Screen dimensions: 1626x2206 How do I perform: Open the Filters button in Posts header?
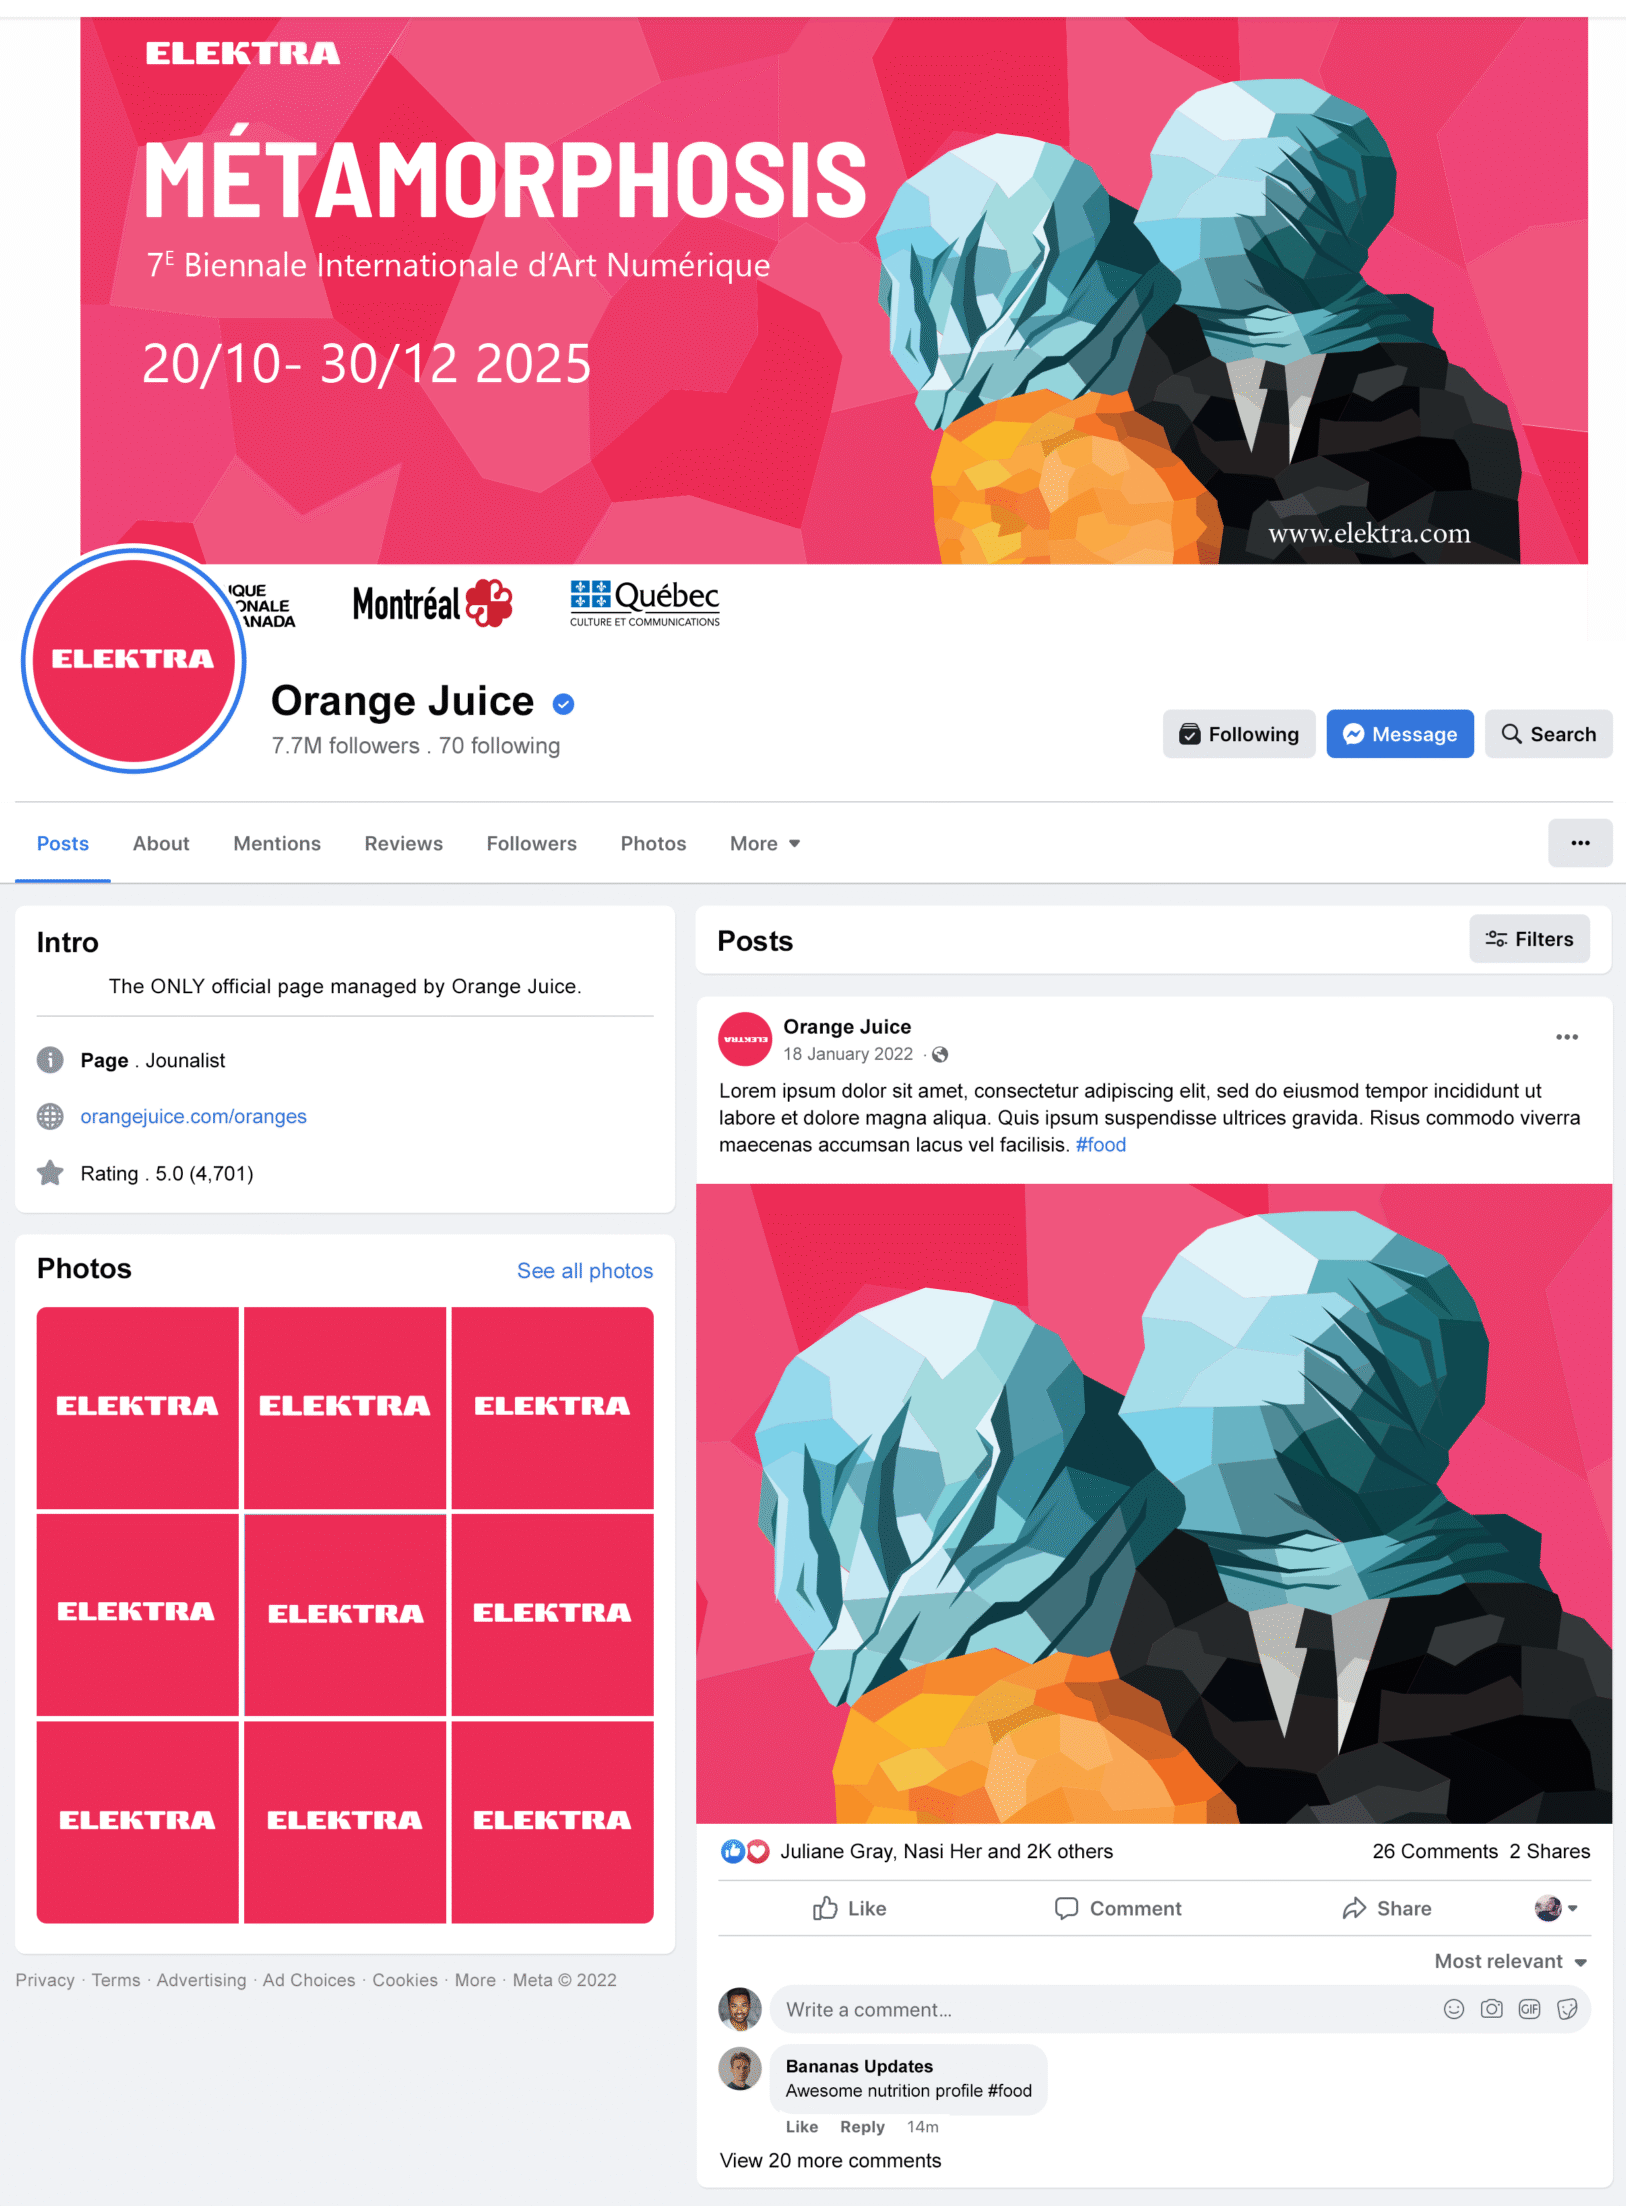[x=1529, y=939]
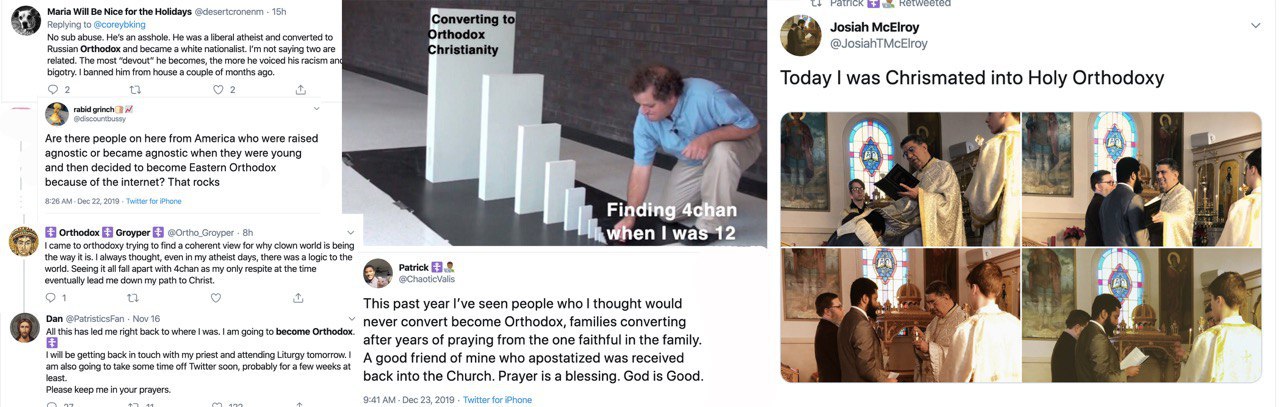1280x407 pixels.
Task: Open top-left chrismation photo in Josiah's tweet
Action: pyautogui.click(x=899, y=179)
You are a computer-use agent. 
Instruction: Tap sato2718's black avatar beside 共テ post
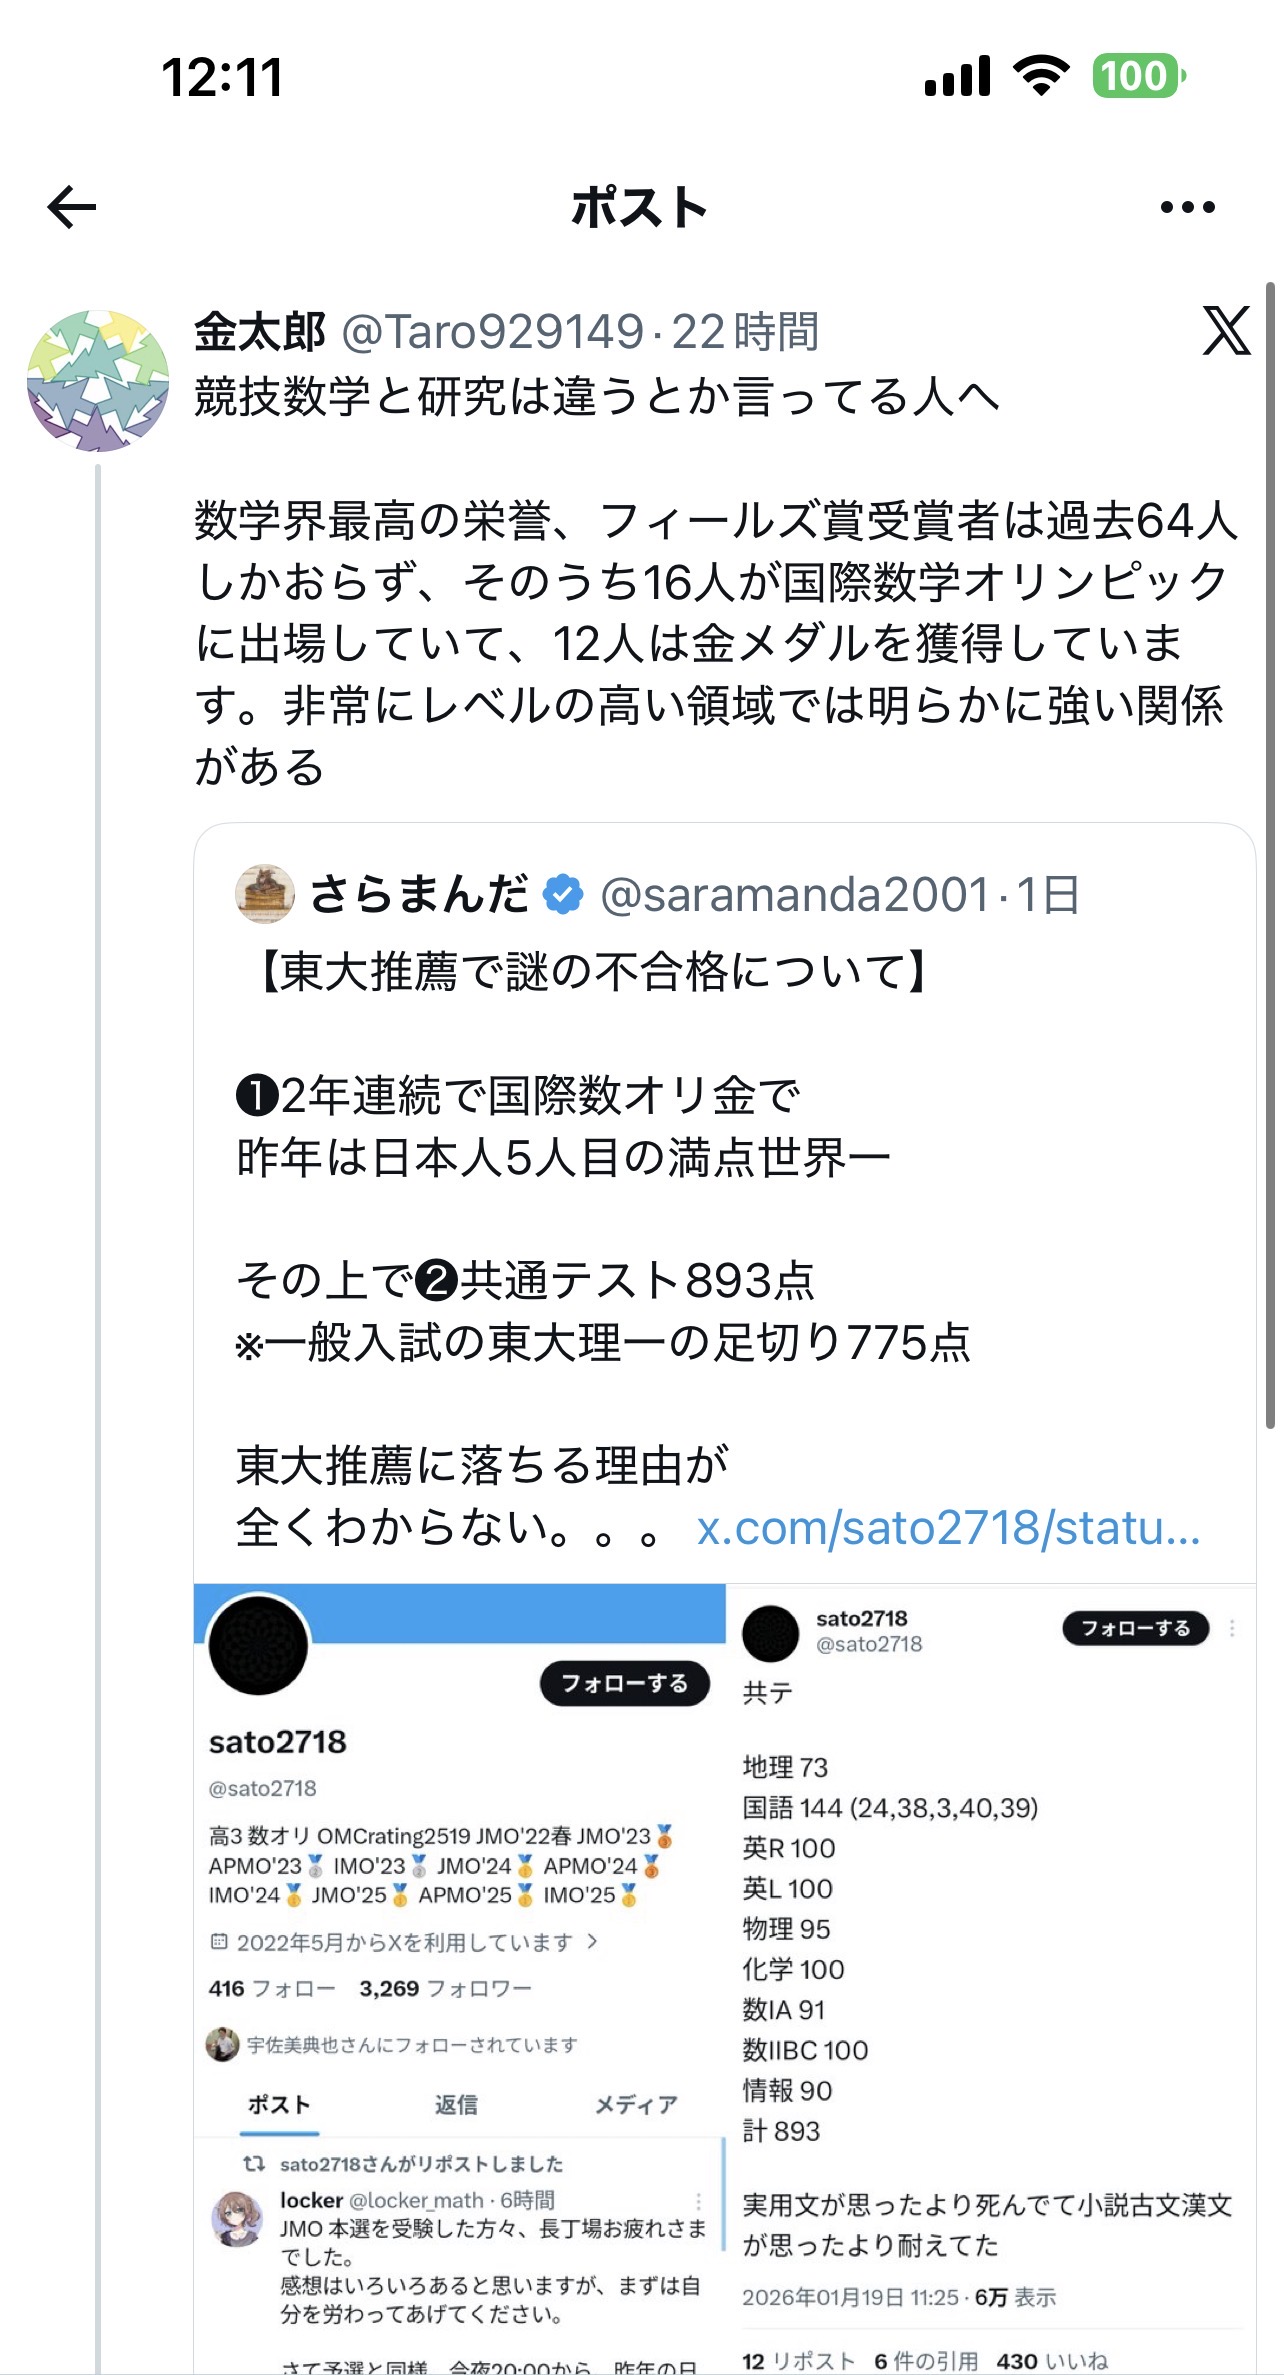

* _Aim of the exercise_: Restate every line of the listing exactly. Pictures are not part of the copy.

* _Expected answer_:
Screen dimensions: 1626x2206 How do I perform: Open the Filters button in Posts header?
[x=1529, y=939]
1280x407 pixels.
Task: Open top-left chrismation photo in Josiah's tweet
Action: pyautogui.click(x=899, y=179)
You are a computer-use agent. 
Instruction: Tap sato2718's black avatar beside 共テ post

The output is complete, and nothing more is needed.